In recent years gun-related incidents and attacks have been on the rise. This poses the need for civilians, security personnel, military and law enforcement agents in the US to look into their options for body armor. While no vest is 100% bulletproof, it can significantly increase the wearer’s chances of survival in the event of getting shot. With this in mind, there are different types of ballistic armors suitable against the different types of calibers available in the US today; from soft “lightweight” body armor, to hard body armor with heavy ballistic plates.

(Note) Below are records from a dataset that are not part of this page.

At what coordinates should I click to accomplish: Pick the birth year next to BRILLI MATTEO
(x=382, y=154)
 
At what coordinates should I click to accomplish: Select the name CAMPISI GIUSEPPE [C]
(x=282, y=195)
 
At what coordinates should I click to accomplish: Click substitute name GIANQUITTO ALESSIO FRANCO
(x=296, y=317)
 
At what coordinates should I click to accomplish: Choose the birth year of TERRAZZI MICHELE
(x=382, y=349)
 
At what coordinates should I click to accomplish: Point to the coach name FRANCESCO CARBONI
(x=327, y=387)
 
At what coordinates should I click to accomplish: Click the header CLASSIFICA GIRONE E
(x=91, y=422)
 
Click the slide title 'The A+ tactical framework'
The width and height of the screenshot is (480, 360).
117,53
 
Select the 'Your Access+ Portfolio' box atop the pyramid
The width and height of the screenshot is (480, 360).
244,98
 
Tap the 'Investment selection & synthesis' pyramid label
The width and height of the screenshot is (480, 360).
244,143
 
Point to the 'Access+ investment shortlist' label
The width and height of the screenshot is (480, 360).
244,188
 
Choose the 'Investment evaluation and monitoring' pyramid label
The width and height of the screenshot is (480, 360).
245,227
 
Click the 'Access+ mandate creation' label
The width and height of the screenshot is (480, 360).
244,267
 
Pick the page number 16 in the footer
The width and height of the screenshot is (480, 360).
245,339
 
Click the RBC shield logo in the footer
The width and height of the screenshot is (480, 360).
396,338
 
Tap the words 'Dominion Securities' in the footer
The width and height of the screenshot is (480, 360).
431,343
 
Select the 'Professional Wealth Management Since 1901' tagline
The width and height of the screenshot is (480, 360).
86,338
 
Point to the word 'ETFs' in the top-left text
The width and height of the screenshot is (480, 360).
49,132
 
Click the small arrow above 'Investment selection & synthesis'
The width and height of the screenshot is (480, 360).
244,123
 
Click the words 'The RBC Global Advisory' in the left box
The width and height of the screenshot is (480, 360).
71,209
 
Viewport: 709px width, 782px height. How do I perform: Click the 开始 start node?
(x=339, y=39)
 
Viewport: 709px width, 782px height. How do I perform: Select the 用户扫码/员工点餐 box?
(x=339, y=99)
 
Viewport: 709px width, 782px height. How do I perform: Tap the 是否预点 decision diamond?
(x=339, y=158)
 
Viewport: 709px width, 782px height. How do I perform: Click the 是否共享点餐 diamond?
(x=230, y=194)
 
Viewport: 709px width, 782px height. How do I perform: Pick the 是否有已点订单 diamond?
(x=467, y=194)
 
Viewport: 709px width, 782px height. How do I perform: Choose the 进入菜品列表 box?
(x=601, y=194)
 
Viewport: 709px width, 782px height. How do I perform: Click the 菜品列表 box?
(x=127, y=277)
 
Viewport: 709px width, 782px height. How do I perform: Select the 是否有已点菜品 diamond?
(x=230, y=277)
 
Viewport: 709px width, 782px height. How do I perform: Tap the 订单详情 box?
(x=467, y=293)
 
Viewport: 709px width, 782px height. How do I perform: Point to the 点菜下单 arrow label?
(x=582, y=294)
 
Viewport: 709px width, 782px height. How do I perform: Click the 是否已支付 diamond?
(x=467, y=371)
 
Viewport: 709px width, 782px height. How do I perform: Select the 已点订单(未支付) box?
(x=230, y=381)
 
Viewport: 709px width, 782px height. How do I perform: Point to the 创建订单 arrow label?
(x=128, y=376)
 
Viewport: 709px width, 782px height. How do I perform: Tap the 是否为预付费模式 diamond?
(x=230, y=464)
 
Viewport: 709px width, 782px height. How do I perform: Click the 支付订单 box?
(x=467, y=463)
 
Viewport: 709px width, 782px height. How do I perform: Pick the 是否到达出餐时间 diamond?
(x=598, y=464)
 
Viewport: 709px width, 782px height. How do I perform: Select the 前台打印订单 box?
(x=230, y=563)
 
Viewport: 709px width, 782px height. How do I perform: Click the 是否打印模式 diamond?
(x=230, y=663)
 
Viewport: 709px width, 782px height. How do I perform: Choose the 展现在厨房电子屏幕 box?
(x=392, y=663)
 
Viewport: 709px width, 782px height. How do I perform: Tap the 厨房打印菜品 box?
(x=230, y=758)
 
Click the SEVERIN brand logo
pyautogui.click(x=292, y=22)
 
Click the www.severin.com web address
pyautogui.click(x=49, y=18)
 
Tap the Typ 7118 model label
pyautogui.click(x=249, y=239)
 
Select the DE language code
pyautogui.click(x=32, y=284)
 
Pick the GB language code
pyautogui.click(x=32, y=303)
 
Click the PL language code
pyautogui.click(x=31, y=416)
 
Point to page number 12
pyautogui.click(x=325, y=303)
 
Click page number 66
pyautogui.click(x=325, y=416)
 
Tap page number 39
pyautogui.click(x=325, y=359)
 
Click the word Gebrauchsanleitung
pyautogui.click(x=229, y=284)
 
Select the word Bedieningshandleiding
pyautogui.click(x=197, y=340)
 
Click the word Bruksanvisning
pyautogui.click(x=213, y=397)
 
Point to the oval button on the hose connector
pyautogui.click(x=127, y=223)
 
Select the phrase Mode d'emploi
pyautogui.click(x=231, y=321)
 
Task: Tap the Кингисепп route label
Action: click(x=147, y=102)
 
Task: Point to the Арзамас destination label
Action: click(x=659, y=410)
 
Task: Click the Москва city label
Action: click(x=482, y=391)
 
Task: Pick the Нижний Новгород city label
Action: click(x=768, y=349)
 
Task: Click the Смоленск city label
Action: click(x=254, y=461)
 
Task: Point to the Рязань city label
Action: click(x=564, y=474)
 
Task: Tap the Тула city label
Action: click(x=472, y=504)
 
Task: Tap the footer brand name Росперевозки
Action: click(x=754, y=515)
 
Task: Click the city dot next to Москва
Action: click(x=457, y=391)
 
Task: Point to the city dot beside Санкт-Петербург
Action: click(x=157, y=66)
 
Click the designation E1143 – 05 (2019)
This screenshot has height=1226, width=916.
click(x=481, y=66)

To understand how to use body armor in protecting yourself and your loved ones, you need to know what the different levels are and what they protect against. According to the internationally-approved standards of the National Institute of Justice (NIJ), there are IV levels of body armor, classified as follows:

  • Level I: Offers protection from .22LR, 40gr/1050fps up to .380 ACP FMJ RN 95gr/1025fps. This level is no longer in use.
  • Level IIA: Offers protection from 9mm FMJ RN 124gr/1090fps up to .40S&W FMJ 180gr/1025fps in addition to all Class I threats. This is also a light vest and can be worn all day without interfering with your mobility or movement.
  • Level II: Offers protection against 9mm FMJ RN 124gr/1175fps (+P?) and .357Magnum JSP IIA 158gr/1400fps, plus all Class I and a threats. This is somewhat bulkier and is worn full time by many law enforcement officers.
  • Level IIIA: Offers protection against 9mm FMJ RN 145gr/1400fps and .44Magnum JHP 240gr/1400fps as well as most other handgun threats and class I through II threats. The aforementioned calibers all being commonplace in many gun collections, class IIIA is a reasonable purchase. This level of protection is the highest available that can still be concealable. Its bulk can make it an issue for daily usage in warmer climates, which can result in health issues, like heat exhaustion. Some of the newer models can be augmented with steel plates that offer further protection, but this adds to weight and heat.
  • Level III: Offers protection against 7.62mm FMJ (M80) 148gr/2750fps as well as class I through IIIA threats as well as against the .223 Remington (5.56×45mm NATO). This armor is heavy and not suitable for daily use. Its benefit comes from tactical use, such as breaching and overcoming barricades. Some of the newer vests can be augmented with hard plates to increase their protective properties. The issues with this level are the same as class II but to a somewhat greater extent.
  • Level IV: Offers protection against .30 Caliber Armor Piercing bullets (M2AP) 166gr/2850fps plus all previous threats and the .308 Winchester, which is similar to the military 7.62x51mm specifications. Other rounds Level IV is effective against are the sniper 7.62×54mmR, the .30-06 Springfield cartridge, the .300 Winchester used by gun enthusiasts, hunters, the Military and Law Enforcement, the long-range sniper. This is the highest level of protection and not suitable in urban settings, for prolonged use, or by untrained individuals. It is for military and law enforcement agents who operate in high-risk, war-torn environments.

While it’s nearly impossible to procure body armor that protects against all firearms in existence and use, there are ways to improve your chances of survival. Knowing the type of environment you will be moving through and the likely threats you are expected to face can help you choose the right bullet proof vest. Be aware that it’s not a good idea to automatically go for the highest possible level with hard plate add-ons as this may add unnecessary weight and visibility to your gear.

In recent years, the most commonly used firearms in random and terrorist attacks are semi-automatic AR-15 rifles and low-caliber handguns. While the latter can be stopped by a standard Level III vest, you will need additional ceramic plates to ensure protection against the 5.56 mm ammunition used in most AR-15 rifles. There is currently a large variety of covert and overt bulletproof vests that have pockets, where extra plates can be fitted to increase the security level. Both carry their advantages in different situations. For example, covert vests work better in urban environments, where you don’t want to draw attention to the fact that you are wearing body armor while overt vests are easy and quick to put on in the event of an unforeseen situation.

These days, access to weapons that combine the firepower of a rifle with the high-capacity ammunition magazines designed for assault rifles with the increased concealability of a handgun is easier than ever. This poses a lot of security issues, the biggest one of them all of how can civilians equip themselves against this type of danger. With proper research and assessment of the crime statistics of your local urban environment, you can take the necessary precautions to ensure your safety in the event of any attack and always be adequately prepared.